In what is quickly becoming a hallmark for this brilliantly-conceived and executed series, the emotions were movingly-articulated and felt real and powerfully true.
That is partly a tribute to Sonequa Martin-Green who is superlative in the role of Michael Burnham, giving her vulnerability, smarts and an enduring capability to handle any situation as needed, and the writing which goes for nuance and subtlety over big, epic emotional manipulation every time.
It makes for wholly satisfying viewing (as does Vina’s appearance to Pike on Discovery via some form of Talosian projection, which underscores the deep connection between the two, even all these years later) and fortunately for the ongoing storyline that the Red Angel is human and visited Spock as a child, in the process giving them a vision that helped save runaway Burnham’s life.
Even more alarmingly, it is also revealed that Spock has been shown a glimpse of a nightmarish future in which the founding worlds of the Federation such as Andoria, Earth and Vulcan are destroyed by an overwhelmingly large fleet of spacecraft.
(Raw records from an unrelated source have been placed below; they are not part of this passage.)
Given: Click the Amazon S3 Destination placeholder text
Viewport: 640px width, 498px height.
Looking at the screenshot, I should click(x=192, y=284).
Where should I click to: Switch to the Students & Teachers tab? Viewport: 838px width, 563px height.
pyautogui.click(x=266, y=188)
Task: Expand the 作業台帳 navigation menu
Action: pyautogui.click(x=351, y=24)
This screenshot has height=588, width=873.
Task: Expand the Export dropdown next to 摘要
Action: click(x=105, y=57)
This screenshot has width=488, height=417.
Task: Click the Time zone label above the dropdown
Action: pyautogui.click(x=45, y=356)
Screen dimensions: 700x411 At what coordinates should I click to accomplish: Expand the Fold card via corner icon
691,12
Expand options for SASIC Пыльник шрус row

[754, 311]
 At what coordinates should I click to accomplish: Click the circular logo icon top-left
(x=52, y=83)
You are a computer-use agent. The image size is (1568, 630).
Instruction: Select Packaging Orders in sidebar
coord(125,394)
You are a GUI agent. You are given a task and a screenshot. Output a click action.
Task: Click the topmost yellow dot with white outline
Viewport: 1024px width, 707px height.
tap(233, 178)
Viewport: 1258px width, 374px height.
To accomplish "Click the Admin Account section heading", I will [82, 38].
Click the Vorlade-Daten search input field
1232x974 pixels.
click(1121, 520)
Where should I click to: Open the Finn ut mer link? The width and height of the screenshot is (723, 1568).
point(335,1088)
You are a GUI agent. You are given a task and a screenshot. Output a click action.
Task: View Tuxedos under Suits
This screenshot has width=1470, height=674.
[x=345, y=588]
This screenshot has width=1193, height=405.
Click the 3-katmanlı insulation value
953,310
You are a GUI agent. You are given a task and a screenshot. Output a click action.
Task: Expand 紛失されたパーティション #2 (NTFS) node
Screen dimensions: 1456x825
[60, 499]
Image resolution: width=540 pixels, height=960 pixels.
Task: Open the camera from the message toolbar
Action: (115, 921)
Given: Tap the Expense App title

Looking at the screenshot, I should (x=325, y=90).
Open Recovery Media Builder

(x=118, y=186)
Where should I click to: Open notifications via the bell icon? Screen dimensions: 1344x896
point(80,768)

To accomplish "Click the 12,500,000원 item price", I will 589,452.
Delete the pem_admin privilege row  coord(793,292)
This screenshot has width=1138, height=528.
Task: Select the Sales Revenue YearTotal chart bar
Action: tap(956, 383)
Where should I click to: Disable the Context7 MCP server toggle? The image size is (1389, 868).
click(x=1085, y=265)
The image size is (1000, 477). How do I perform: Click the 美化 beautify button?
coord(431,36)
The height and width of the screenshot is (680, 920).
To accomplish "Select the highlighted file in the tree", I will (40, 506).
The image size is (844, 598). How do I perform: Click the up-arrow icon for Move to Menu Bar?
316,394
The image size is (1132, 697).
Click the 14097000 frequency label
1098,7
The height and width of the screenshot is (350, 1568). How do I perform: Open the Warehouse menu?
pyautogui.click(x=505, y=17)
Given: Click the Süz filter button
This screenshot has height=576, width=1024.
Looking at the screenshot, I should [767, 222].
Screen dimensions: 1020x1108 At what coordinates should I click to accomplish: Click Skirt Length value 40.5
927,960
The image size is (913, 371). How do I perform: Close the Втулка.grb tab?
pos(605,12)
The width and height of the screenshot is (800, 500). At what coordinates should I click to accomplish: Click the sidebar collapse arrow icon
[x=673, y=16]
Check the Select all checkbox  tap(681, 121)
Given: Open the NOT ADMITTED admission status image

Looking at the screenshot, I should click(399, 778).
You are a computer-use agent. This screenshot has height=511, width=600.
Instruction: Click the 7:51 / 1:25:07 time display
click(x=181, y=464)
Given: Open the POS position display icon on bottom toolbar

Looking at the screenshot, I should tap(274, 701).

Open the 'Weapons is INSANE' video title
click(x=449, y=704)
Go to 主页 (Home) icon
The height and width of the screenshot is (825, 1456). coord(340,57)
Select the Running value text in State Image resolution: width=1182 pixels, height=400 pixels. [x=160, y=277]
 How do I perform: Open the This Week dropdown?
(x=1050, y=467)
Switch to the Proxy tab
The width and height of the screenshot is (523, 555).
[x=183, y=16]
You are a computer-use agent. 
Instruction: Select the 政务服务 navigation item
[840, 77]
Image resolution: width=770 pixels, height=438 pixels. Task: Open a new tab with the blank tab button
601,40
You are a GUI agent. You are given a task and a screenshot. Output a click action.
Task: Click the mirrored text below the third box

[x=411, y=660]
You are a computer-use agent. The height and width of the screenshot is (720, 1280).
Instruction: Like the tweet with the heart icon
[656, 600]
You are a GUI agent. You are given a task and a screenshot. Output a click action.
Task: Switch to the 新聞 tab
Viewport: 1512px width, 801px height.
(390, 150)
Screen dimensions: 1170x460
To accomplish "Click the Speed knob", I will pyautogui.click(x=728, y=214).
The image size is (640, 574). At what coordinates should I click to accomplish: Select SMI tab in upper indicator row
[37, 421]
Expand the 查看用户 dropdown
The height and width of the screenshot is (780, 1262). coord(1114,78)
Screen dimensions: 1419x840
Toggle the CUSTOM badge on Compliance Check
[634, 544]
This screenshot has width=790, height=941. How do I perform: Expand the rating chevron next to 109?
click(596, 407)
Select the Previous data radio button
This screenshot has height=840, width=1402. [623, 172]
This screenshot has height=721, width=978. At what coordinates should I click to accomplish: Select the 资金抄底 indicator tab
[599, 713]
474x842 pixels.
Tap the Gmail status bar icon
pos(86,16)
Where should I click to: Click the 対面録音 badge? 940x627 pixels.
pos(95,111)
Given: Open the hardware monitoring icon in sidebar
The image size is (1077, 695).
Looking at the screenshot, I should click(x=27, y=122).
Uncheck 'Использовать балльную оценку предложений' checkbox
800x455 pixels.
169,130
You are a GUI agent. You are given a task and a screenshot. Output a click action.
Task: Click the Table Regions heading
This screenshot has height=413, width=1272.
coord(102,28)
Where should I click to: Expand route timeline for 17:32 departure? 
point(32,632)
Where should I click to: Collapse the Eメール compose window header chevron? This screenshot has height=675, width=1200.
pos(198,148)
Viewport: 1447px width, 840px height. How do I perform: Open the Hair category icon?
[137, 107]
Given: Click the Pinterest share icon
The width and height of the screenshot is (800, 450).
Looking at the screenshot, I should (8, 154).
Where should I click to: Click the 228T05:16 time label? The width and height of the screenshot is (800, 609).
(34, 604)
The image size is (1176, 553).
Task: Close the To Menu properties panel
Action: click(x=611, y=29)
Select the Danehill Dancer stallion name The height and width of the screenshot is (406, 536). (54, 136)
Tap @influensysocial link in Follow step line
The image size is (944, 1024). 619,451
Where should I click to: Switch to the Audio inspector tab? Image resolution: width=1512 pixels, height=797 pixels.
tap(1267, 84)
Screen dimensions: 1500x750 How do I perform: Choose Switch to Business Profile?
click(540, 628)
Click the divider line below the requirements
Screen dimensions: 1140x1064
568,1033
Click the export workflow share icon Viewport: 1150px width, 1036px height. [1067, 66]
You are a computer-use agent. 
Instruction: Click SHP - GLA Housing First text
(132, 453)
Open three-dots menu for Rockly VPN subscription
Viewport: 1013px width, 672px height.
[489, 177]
It’s frightening but a newly-lucid Spock – here’s to invasive shock therapy by the Talosians! – does tell Michael it can be prevented … so no pressure then?
Elsewhere, Dr Hugh Culber (Wilson Cruz) transition back to the land of the living is not, understandably, going all that smoothly.
Feeling like he’s a facsimile of himself, he struggles to feel like he is really him, aware intellectually that he’s Hugh Culber, that his husband Paul Stamets (Anthony Rapp) and is beyond grateful for the miracle that has brought him back from the dead, and that he was a man of many talents before his untimely death at the hands of Lt Ash Tyler (Shazad Latif) but not feeling like any of it is actually him.
It’s agonising and heart wrenching to watch and you feel desperately for Culber, who is a man out of time and place, and Stamets who wants everything to be as it was but keeps being confronted, violently in some cases, that that will never be the case.
The tragedy is watching the great disconnect for the miracle of what is and what might be, all too aware that bridging these two feels damn near impossible, especially when Culber seethes with fury at the fact that Tyler is still walking around the ship.
For all the agony, anger and sadness, there are a particular moment of levity in the midst of all the existential angst.
After Tyler and Culber get into a fight in the ship’s mess, one that is allowed to proceed by a newly-violence approving Saru (Doug Jones), he and Pike are discussing what happened when the captain says Saru should’ve gone by the book to resolve the friction between the two combatants.
Saru rather sagely, and winningly, remarks that there really isn’t a proscribed procedure for resolving entrenched differences between a human with a Klingon grafted onto him and a dead man brought back to life after existing in the mycelial network to which Pike can only give a knowing, wry grin.
It’s a rare light break in an episode where all kinds of deep emotions are flying back and forth, people are confronting what feel like intractable gulfs between them and someone (psst! it’s a possessed Lt. Cmdr. Airiam, played by Hannah Cheesman) is sabotaging things left, right and centre.
Thing is, at the end of “If Memory Serves”, we know more about all kinds of things, the storyline has been moved along and, rather ominously the stakes have been raised in suitably epic fashion.